The records below hold a stretch from the line with "The height and width of the screenshot is (534, 600)." through the line with "1100x656 pixels."; return exactly those lines, ends included, and nothing more.

-- INPUT FOR THIS TASK follows --

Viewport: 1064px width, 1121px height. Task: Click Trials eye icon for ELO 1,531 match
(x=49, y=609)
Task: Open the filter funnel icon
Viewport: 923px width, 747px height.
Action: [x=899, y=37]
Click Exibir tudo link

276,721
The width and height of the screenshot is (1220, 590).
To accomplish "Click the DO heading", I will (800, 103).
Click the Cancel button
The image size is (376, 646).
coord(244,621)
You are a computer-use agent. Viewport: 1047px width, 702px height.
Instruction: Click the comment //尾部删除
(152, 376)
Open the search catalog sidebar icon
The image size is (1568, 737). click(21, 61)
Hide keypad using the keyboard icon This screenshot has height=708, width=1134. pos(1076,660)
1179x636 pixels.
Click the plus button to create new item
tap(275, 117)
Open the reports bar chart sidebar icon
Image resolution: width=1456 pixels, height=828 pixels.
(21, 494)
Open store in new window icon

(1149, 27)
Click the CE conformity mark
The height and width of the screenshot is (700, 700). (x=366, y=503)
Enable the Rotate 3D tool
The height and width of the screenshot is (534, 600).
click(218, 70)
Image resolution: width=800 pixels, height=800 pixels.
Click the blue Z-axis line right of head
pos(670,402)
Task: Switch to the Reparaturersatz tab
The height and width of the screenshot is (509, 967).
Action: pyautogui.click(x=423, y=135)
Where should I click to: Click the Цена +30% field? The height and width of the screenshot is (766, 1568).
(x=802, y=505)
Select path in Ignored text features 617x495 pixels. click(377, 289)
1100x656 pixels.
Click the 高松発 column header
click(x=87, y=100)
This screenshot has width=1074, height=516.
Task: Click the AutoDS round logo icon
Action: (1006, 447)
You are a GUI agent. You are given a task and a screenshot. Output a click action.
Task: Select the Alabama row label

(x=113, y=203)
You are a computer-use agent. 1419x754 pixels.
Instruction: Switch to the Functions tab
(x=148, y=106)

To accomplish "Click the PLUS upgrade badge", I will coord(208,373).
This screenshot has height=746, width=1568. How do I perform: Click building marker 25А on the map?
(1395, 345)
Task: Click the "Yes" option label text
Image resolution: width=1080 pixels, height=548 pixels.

-- INPUT FOR THIS TASK concluded --

THE COMPLETED TASK:
The height and width of the screenshot is (534, 600).
click(218, 70)
Image resolution: width=800 pixels, height=800 pixels.
Click the blue Z-axis line right of head
pos(670,402)
Task: Switch to the Reparaturersatz tab
The height and width of the screenshot is (509, 967).
Action: pyautogui.click(x=423, y=135)
Where should I click to: Click the Цена +30% field? The height and width of the screenshot is (766, 1568).
(x=802, y=505)
Select path in Ignored text features 617x495 pixels. click(377, 289)
1100x656 pixels.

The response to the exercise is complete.